🤖 AI Summary
Existing toxicity detection models aggregate multi-annotator labels into a single binary label, overlooking community norms, context dependence, and contextual redefinition of terms (e.g., reclaimed language), thus failing to capture the dynamic, socially situated nature of toxicity judgments in social media discourse.
Method: We propose a community-aware paradigm: (1) curating MODELCITIZENS—a dataset of 6.8K posts with 40K fine-grained annotations reflecting diverse identity-group perspectives; (2) augmenting inputs with LLM-generated conversational context to explicitly model contextual influence; and (3) fine-tuning LLaMA-8B and Gemma-12B, releasing LLAMACITIZEN-8B and GEMMACITIZEN-12B.

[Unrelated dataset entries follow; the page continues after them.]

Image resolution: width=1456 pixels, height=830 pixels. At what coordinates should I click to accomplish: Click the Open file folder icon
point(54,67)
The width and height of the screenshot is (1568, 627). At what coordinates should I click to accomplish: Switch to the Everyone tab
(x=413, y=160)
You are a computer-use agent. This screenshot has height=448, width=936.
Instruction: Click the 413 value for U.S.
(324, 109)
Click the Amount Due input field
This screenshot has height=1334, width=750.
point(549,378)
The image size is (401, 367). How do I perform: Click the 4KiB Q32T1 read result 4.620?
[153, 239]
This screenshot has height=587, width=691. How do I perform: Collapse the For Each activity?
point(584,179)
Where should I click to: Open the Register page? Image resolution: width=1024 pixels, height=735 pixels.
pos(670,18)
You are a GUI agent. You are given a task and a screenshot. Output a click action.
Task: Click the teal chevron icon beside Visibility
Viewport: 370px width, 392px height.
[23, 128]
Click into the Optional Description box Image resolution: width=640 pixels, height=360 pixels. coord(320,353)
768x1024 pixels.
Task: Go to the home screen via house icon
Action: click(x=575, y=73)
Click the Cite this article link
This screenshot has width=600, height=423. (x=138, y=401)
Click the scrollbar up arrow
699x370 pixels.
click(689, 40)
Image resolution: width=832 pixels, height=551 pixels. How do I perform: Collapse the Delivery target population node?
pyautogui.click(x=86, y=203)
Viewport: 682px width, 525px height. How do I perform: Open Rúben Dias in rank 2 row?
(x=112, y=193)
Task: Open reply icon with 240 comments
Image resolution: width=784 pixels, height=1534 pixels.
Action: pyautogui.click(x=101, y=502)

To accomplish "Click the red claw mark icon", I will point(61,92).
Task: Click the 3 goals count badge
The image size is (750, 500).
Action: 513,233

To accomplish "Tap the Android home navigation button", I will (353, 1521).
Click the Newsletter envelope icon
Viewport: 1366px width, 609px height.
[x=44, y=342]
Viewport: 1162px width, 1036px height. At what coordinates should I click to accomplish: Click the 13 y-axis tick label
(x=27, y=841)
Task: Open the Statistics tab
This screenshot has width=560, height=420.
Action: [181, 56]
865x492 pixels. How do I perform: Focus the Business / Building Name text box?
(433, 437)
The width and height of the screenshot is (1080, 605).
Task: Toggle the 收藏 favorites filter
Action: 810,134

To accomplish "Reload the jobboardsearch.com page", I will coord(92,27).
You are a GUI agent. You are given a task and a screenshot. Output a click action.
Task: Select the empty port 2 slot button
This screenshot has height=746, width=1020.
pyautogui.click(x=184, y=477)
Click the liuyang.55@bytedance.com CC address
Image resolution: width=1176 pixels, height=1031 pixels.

Contribution/Results: On in-distribution evaluation, both models outperform GPT-4o-mini by +5.5% F1, significantly improving inclusive content moderation. This work establishes the first unified framework jointly addressing annotation diversity, contextual modeling, and alignment with community norms.
📝 Abstract
Automatic toxic language detection is critical for creating safe, inclusive online spaces. However, it is a highly subjective task, with perceptions of toxic language shaped by community norms and lived experience. Existing toxicity detection models are typically trained on annotations that collapse diverse annotator perspectives into a single ground truth, erasing important context-specific notions of toxicity such as reclaimed language. To address this, we introduce MODELCITIZENS, a dataset of 6.8K social media posts and 40K toxicity annotations across diverse identity groups. To capture the role of conversational context on toxicity, typical of social media posts, we augment MODELCITIZENS posts with LLM-generated conversational scenarios. State-of-the-art toxicity detection tools (e.g. OpenAI Moderation API, GPT-o4-mini) underperform on MODELCITIZENS, with further degradation on context-augmented posts. Finally, we release LLAMACITIZEN-8B and GEMMACITIZEN-12B, LLaMA- and Gemma-based models finetuned on MODELCITIZENS, which outperform GPT-o4-mini by 5.5% on in-distribution evaluations. Our findings highlight the importance of community-informed annotation and modeling for inclusive content moderation.